Would you give the listing again exactly, without its images?
+++ Records for processing
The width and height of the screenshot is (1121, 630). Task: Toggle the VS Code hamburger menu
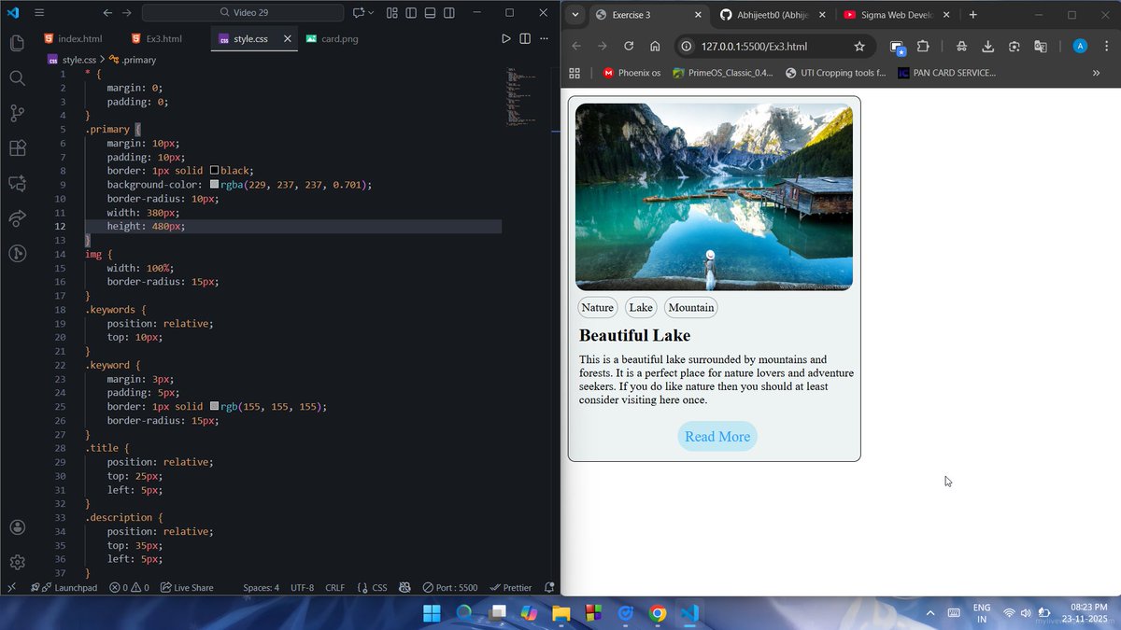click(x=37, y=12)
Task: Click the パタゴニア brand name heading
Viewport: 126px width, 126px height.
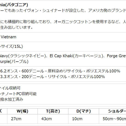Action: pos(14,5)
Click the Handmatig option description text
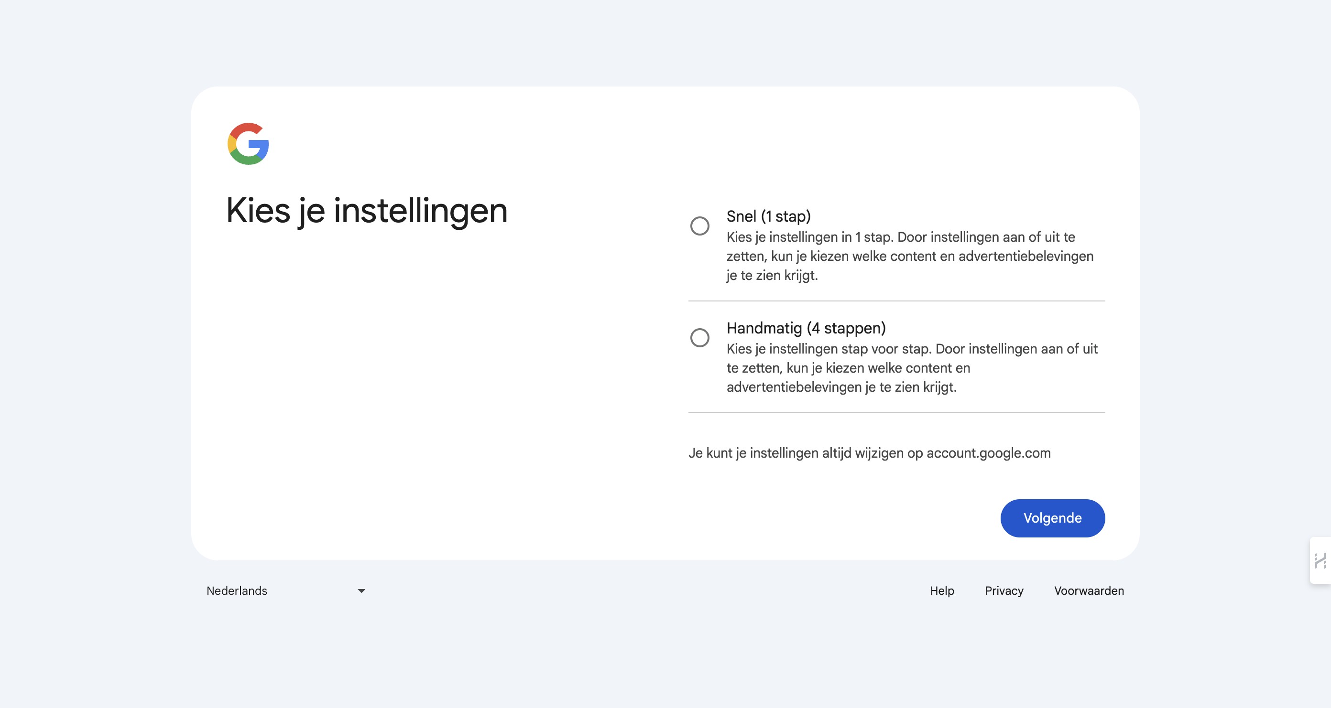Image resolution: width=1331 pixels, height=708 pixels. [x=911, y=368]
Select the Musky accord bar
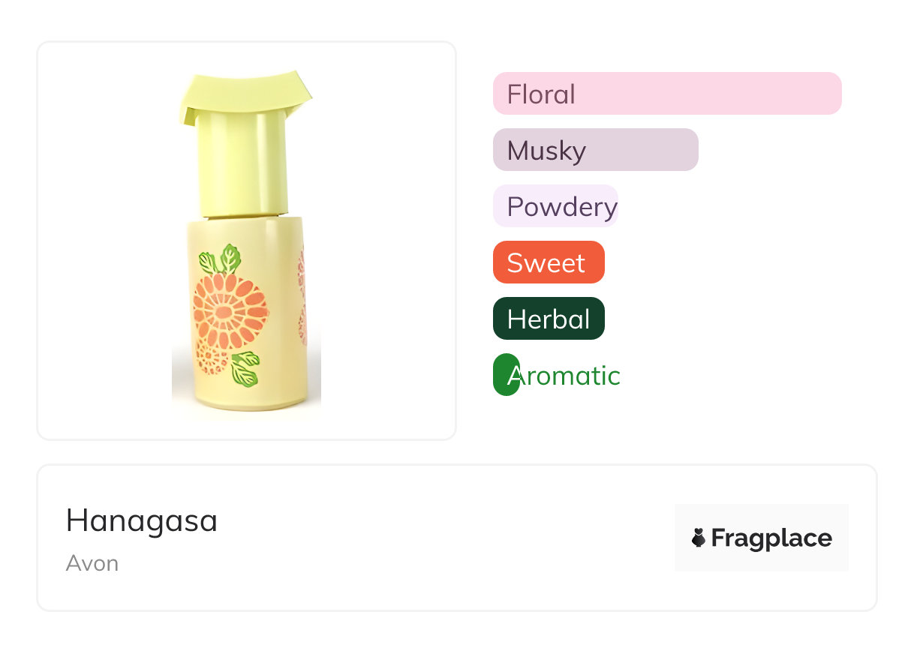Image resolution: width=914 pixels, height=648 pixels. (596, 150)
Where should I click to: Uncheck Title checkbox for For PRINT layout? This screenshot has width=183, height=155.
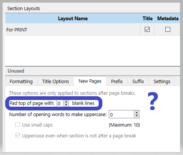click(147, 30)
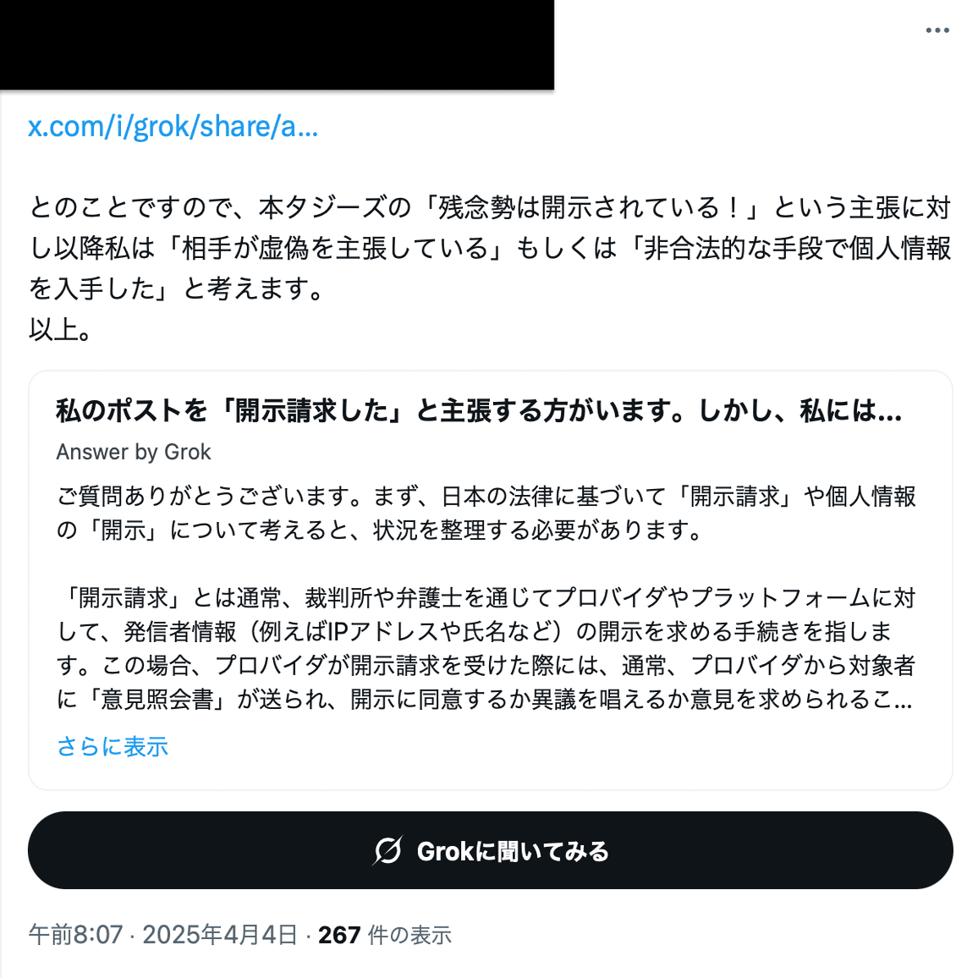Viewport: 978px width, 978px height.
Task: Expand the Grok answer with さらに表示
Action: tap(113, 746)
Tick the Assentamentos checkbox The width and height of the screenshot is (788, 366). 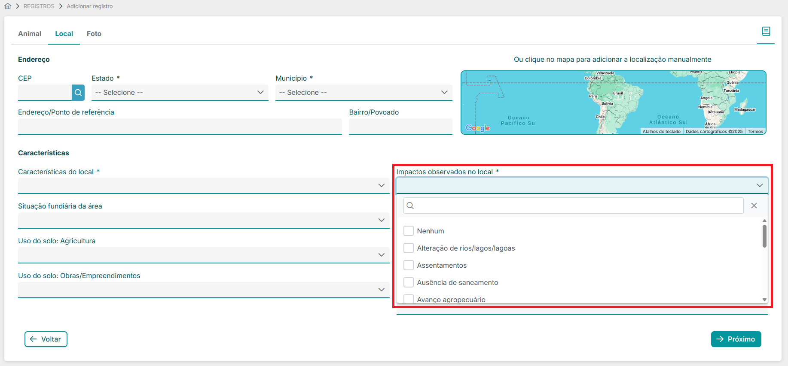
++++++
» Output of the task
The width and height of the screenshot is (1121, 630). Task: Toggle the VS Code hamburger menu
click(x=37, y=12)
Task: Click the パタゴニア brand name heading
Viewport: 126px width, 126px height.
Action: pos(14,5)
Click the Handmatig option description text
Image resolution: width=1331 pixels, height=708 pixels. [x=911, y=368]
Select the Musky accord bar
Image resolution: width=914 pixels, height=648 pixels. (596, 150)
Where should I click to: Uncheck Title checkbox for For PRINT layout? This screenshot has width=183, height=155.
click(147, 30)
Viewport: 978px width, 978px height.
Task: Expand the Grok answer with さらに表示
Action: tap(113, 746)
Tick the Assentamentos checkbox The width and height of the screenshot is (788, 366). 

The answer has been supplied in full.